On March 2, 1947, after a concert performed at New York City’s Town Hall, folklorist Alan Lomax sat down with professional blues singers, Memphis Slim, Big Big Broonzy and John Lee “Sonny Boy” WIlliamson and asked them about the origins of the blues. The recording technology and location, a Presto Disc Recording Machine in the Decca Records studios, proved to be an easy environment for Alan to document the songs and stories of these icons. The environment proved so comfortable that as they began to record their low-down blues they began to expound upon the situations in which the blues was born.
While it may be hard to imagine in the modern era, it was forbidden for a black person to speak out about the oppression of segregation. To do so would put yourself as well as anyone connected to your community at risk if the news through the grapevine said that you were causing “trouble.” Boldly, each singer played, sang and spoke about this issue despite the consequences. In their own ways, each spoke with razor sharp commentary of racial oppression, economic suppression and cultural erasure. All three men had grown up in the Deep South and they all pursued a career in music mostly as a means of escaping the rural environment of their birth. Residing in Chicago, their down-home flavor gave voice to a displaced community running from the hard aches of the Jim Crow laws and looking for a better life. Now in the 1940s, each was much more well-known and still in peak form. Their commentary, as issued on the album “Blues In the Mississippi Night” in 1959, provided context for people outside of the culture as told by the singers themselves. That album was deemed so controversial by all parties that it was originally issued with anonymous crediting even though anyone remotely familiar with these popular blues singers will recognize their distinct voices and playing styles.

● **DATA SEGMENT**
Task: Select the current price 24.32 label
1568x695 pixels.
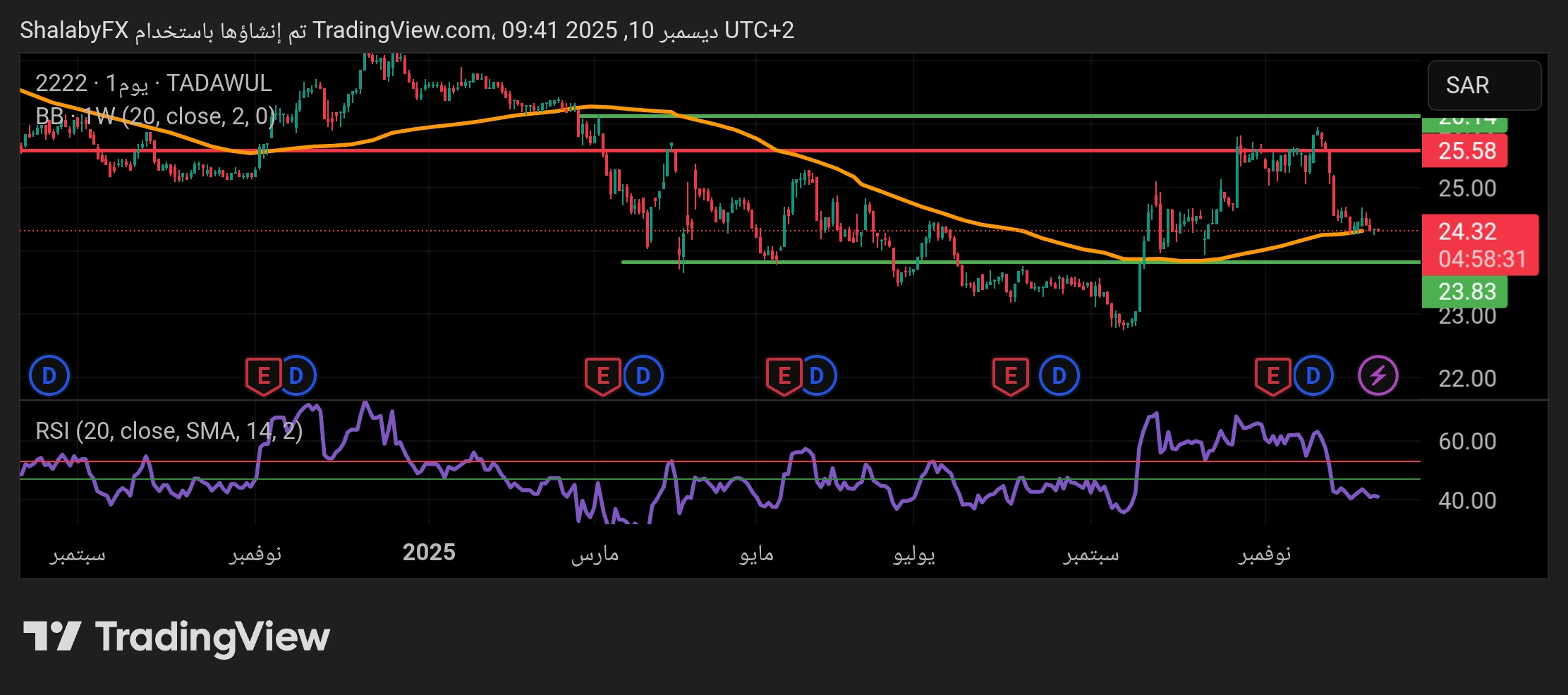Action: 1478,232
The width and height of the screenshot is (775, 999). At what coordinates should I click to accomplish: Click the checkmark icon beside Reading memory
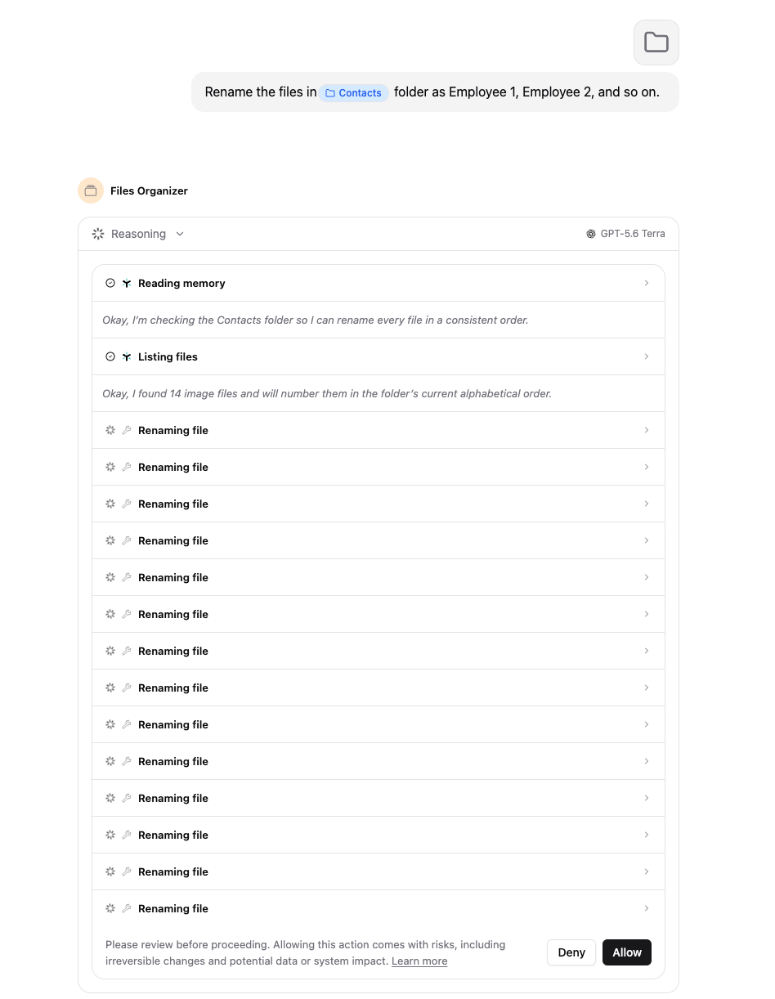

● **GIVEN REQUEST**
According to the passage about the 1947 blues recording session, how was the album "Blues In the Mississippi Night" credited when it was first issued?

● **PROBLEM SOLUTION**
It was originally issued with anonymous crediting.